Oltre un mezzo miliardo d’incassi al botteghino. Così come previsto, il sequel di “Top Gun”, il film uscito nel 1986, con Tom Cruise nelle vesti del giovane pilota Maverick, sta spopolando tra gli under 35. Un film indimenticabile per la generazione anni Ottanta anche per la colonna sonora. Sono sufficienti le prime note di brani quali “Danger Zone” per far risalire l’adrenaline oppure di “Take My Breath Away” per ricreare l’atmosfera romantica del periodo.

Top Gun Maverick a rischio ritiro | Web Source
Top Gun Maverick a rischio ritiro | Web Source

Tuttavia, qualcosa sembra essere sfuggito alla Paramount in materia di diritti d’autore. Certa del successo, la casa di produzione ha investito nella realizzazione del film, programmandone l’uscita nel 2018, senza considerare gli eredi di chi lo aveva ispirato.

In tema di copyrigth, Hollywood opzionò i diritti di articoli di giornali e riviste, in modo da poter utilizzare alcune storie per copioni di film. Così è stato per alcuni capolavori come “La febbre del sabato sera”, “Tutti gli uomini del presidente”, “Fast and furious” oppure nel caso specifico di “Top gun”.

Maverick: copyright

La storia di Maverick è stata tratta da un articolo pubblicato su una rivista in California, che raccontava gli addestramenti dei piloti di jet della scuola per caccia “Top Gun” della US Navy, con base a San Diego.

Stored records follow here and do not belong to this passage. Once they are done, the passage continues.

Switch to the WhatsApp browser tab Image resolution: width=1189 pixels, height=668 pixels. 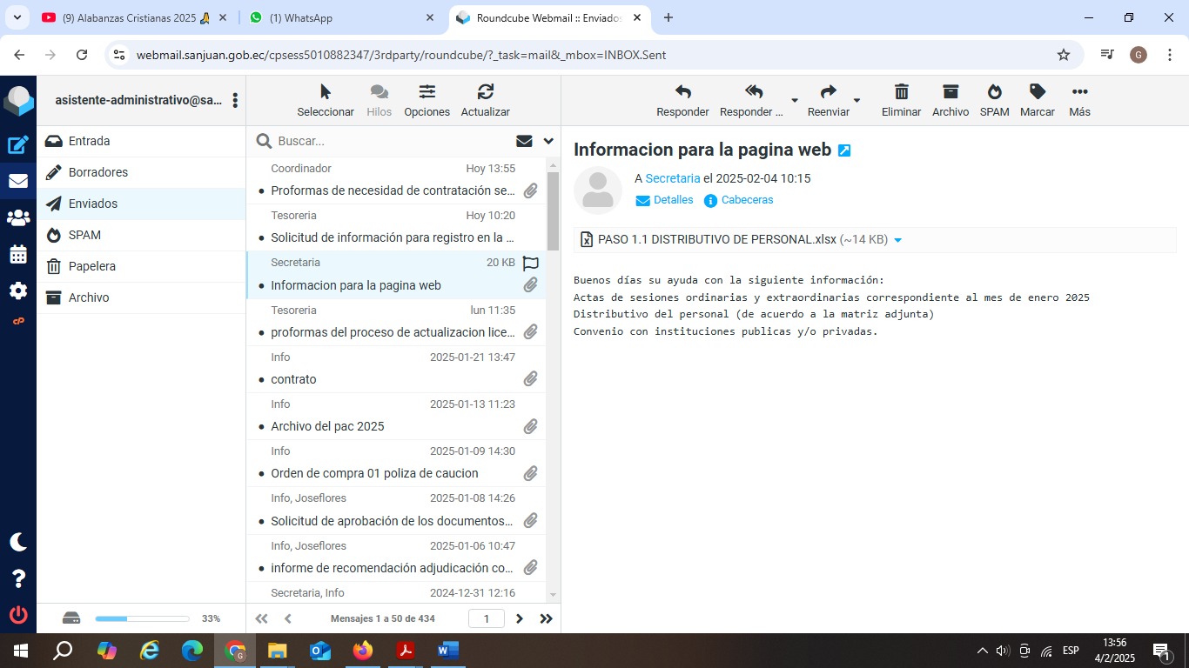coord(339,17)
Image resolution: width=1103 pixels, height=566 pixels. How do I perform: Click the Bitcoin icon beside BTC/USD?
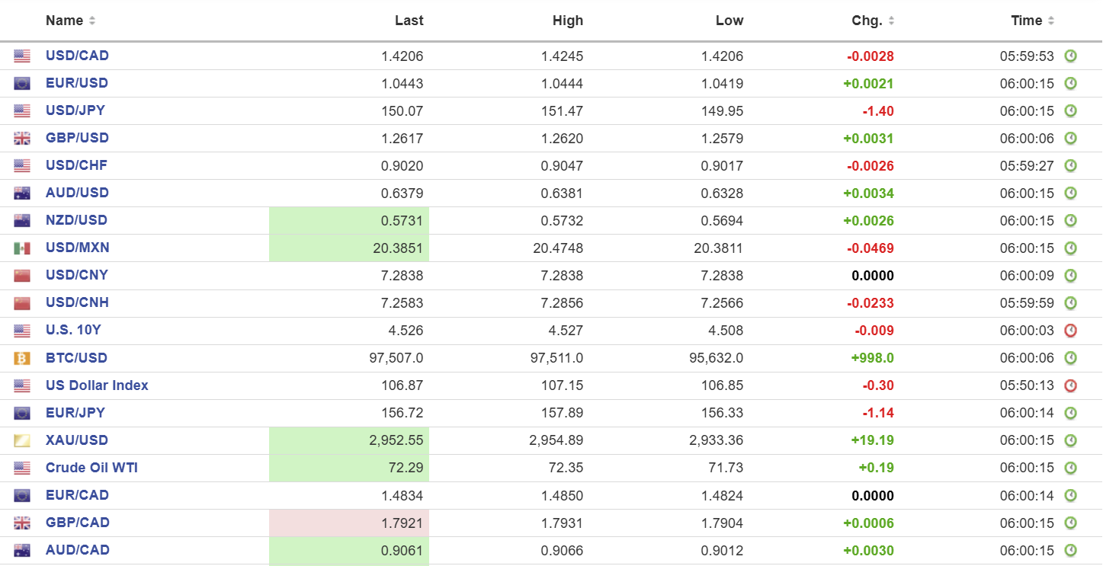22,358
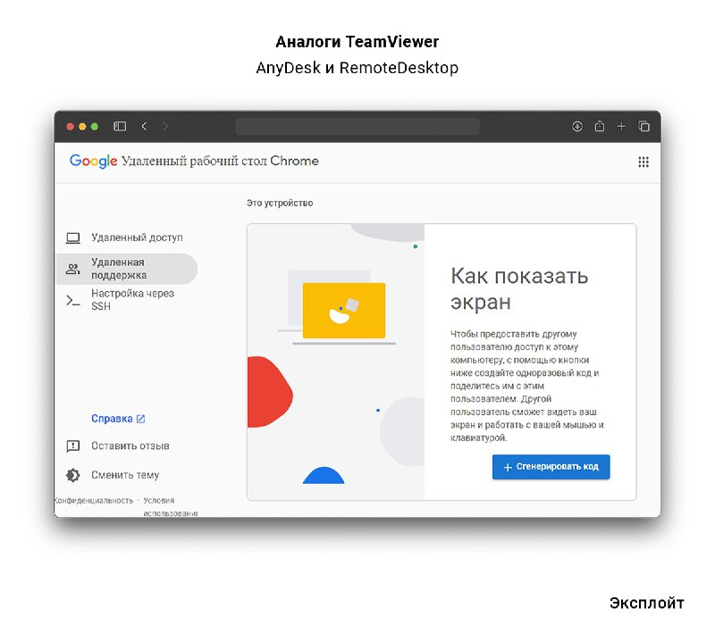Select Настройка через SSH menu item
The image size is (715, 633).
(132, 299)
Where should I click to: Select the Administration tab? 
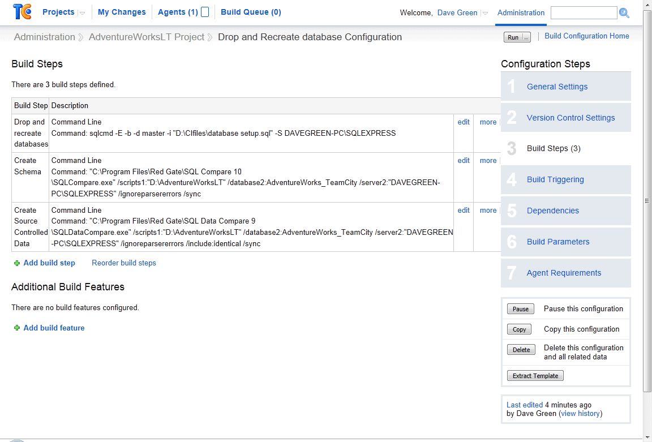pyautogui.click(x=521, y=13)
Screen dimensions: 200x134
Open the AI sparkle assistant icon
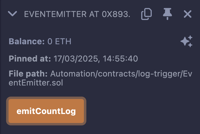186,41
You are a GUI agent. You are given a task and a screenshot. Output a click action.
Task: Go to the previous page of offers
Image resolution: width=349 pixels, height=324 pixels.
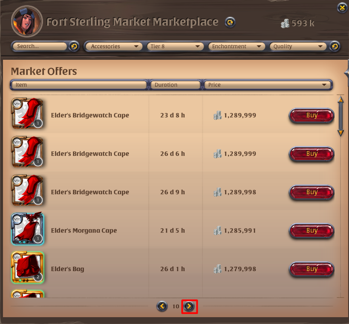[162, 306]
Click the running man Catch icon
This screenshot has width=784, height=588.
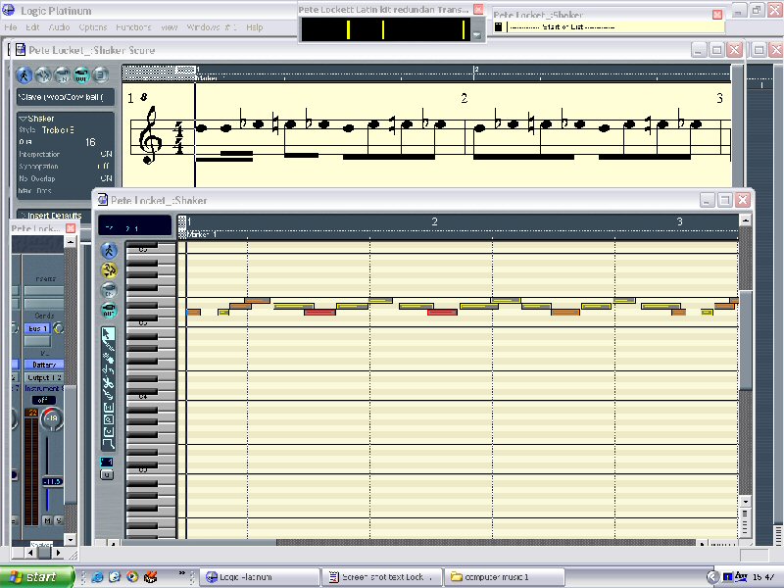tap(109, 250)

Fu il giornalista Ehud Yonay a scrivere la storia dei piloti e dei loro duri addestramenti. Tanto che, il suo nome appariva nei “credits” di Top Gun, al fianco dei due sceneggiatori che hanno creato la trama e i personaggi del film.

top gun
Maverick, (Tom Cruise) | Web Source

Anche se il giornalista Ehud Yonay è venuto a mancare nel 2012, la sua famiglia, ora in Israele, ha ereditato i diritti di autore. Ed è proprio questo elemento che è alla base delle accuse rivolte alla Paramount. La famiglia di Yonay ha infatti intentato una causa in California contro la casa di produzione, con l’avvocato Marc Toberoff, specializzato in diritto d’autore.

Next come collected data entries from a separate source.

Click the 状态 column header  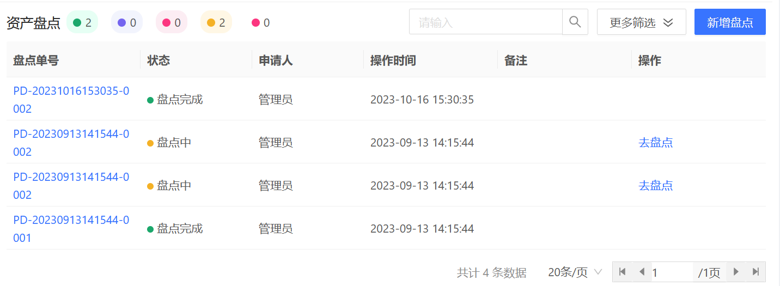159,60
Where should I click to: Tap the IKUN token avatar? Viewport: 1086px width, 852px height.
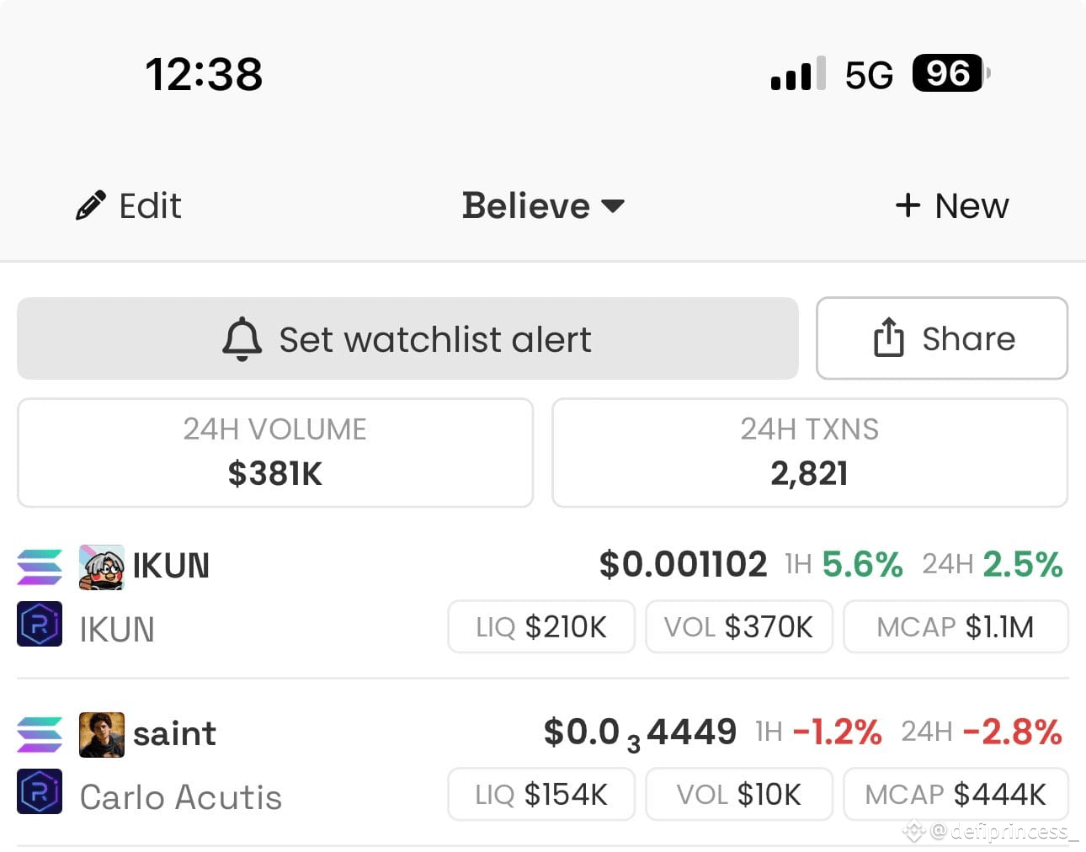[102, 567]
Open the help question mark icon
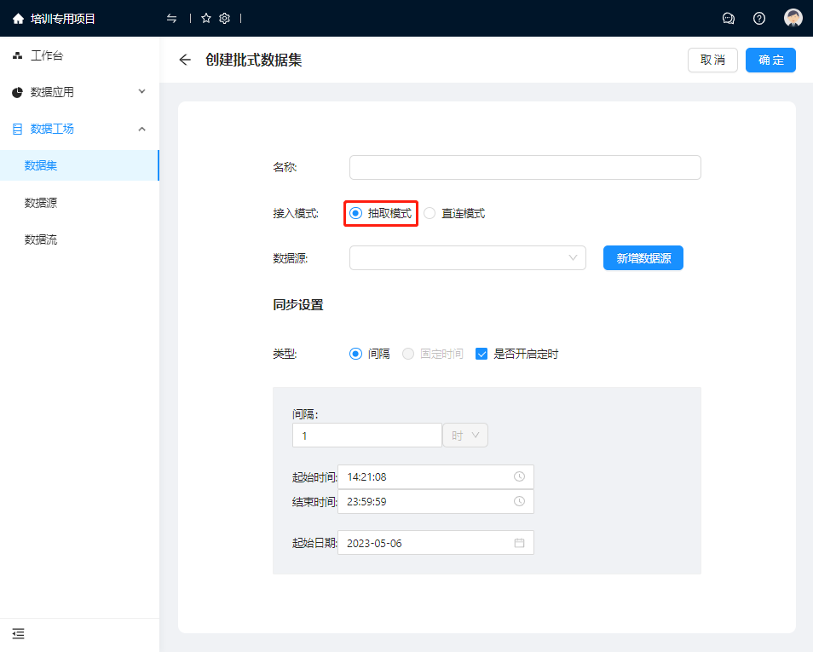 point(759,18)
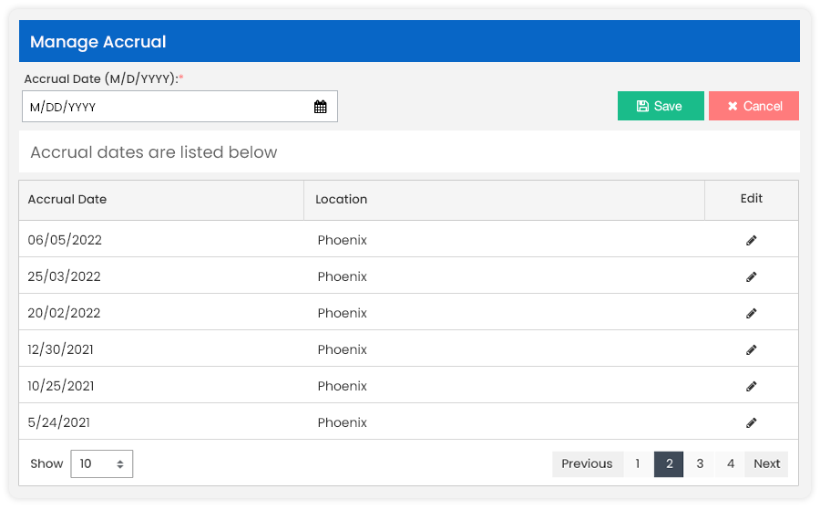Viewport: 820px width, 510px height.
Task: Click the Save button
Action: pyautogui.click(x=661, y=106)
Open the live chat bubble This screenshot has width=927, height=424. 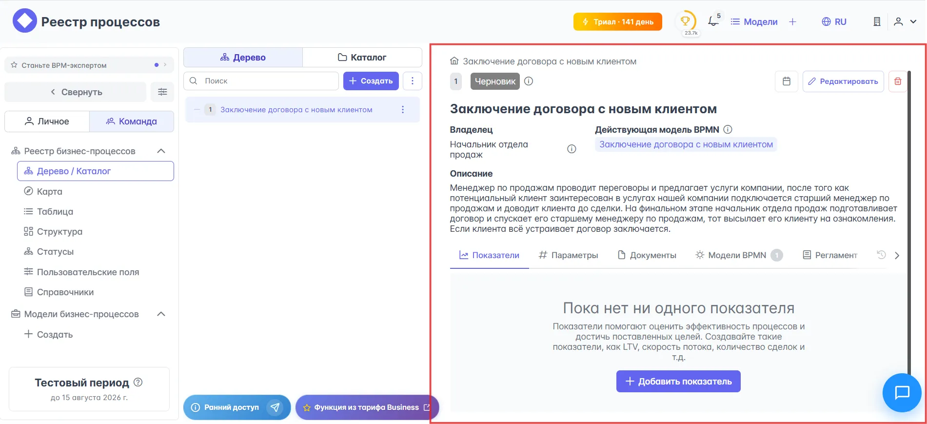902,392
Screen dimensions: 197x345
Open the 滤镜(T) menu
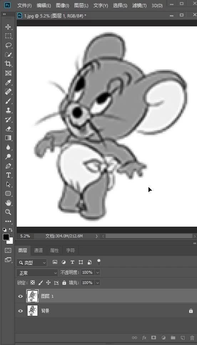pyautogui.click(x=139, y=5)
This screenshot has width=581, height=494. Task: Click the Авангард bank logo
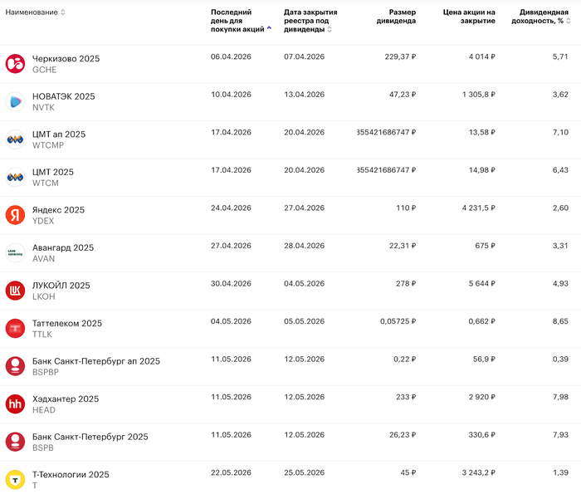click(15, 253)
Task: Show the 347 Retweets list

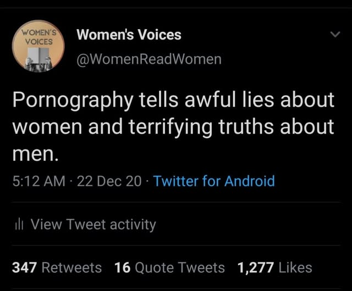Action: [x=57, y=267]
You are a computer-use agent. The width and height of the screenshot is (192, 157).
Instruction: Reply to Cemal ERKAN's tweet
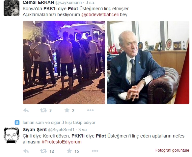click(x=26, y=110)
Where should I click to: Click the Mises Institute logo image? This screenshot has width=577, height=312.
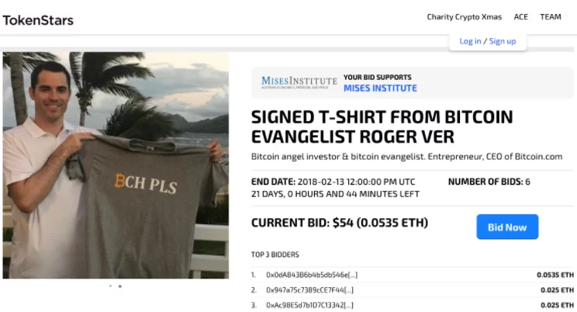pyautogui.click(x=299, y=82)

La famiglia aveva già inviato una diffida che fu respinta dalla Paramount. Di parere contrario, il legale della famiglia, ricordando che gli autori hanno il diritto di sospendere i trasferimenti di copyright dopo un periodo di 35 anni. La Paramount aveva acquisito, nel 1983, i diritti per lo sfruttamento cinematografico per il primo Top Gun.

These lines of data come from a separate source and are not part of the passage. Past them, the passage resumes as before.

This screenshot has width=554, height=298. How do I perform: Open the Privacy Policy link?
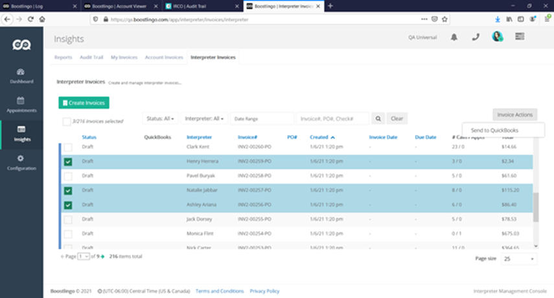pyautogui.click(x=264, y=291)
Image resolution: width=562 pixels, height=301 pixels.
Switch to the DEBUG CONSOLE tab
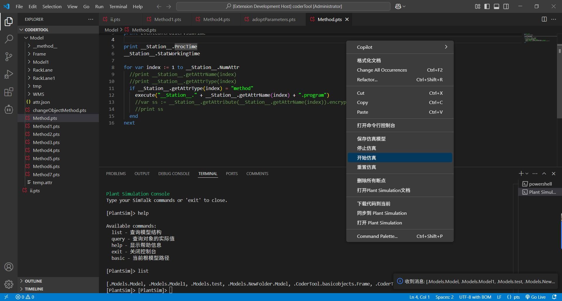[174, 174]
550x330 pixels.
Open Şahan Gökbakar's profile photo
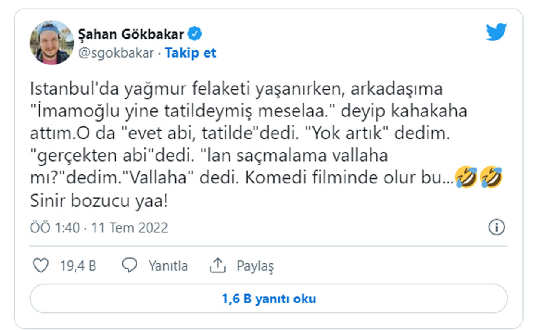pyautogui.click(x=52, y=43)
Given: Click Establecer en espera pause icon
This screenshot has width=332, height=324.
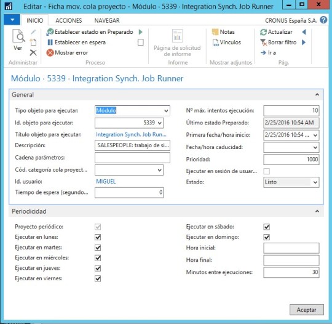Looking at the screenshot, I should [x=50, y=43].
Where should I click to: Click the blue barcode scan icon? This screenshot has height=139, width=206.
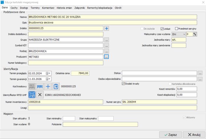40,86
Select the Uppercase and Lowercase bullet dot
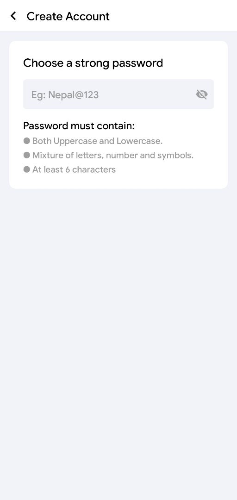 click(27, 141)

Diritti che, secondo la famiglia, sarebbero scaduti nel 2018, data iniziale in cui la Paramount aveva programmato l’uscita del film, slittata al 2022. E così, gli eredi hanno potuto avanzare una richiesta di risarcimento danni, una percentuale degli incassi ma anche il blocco della distribuzione di Top Gun Maverick in tutti i cinema e di qualsiasi altro lavoro ispirato al primo film.

Dal canto suo, la casa di distribuzione promette di dare battaglia in tribunale, sostenendo che l’accusa “è priva di basi”.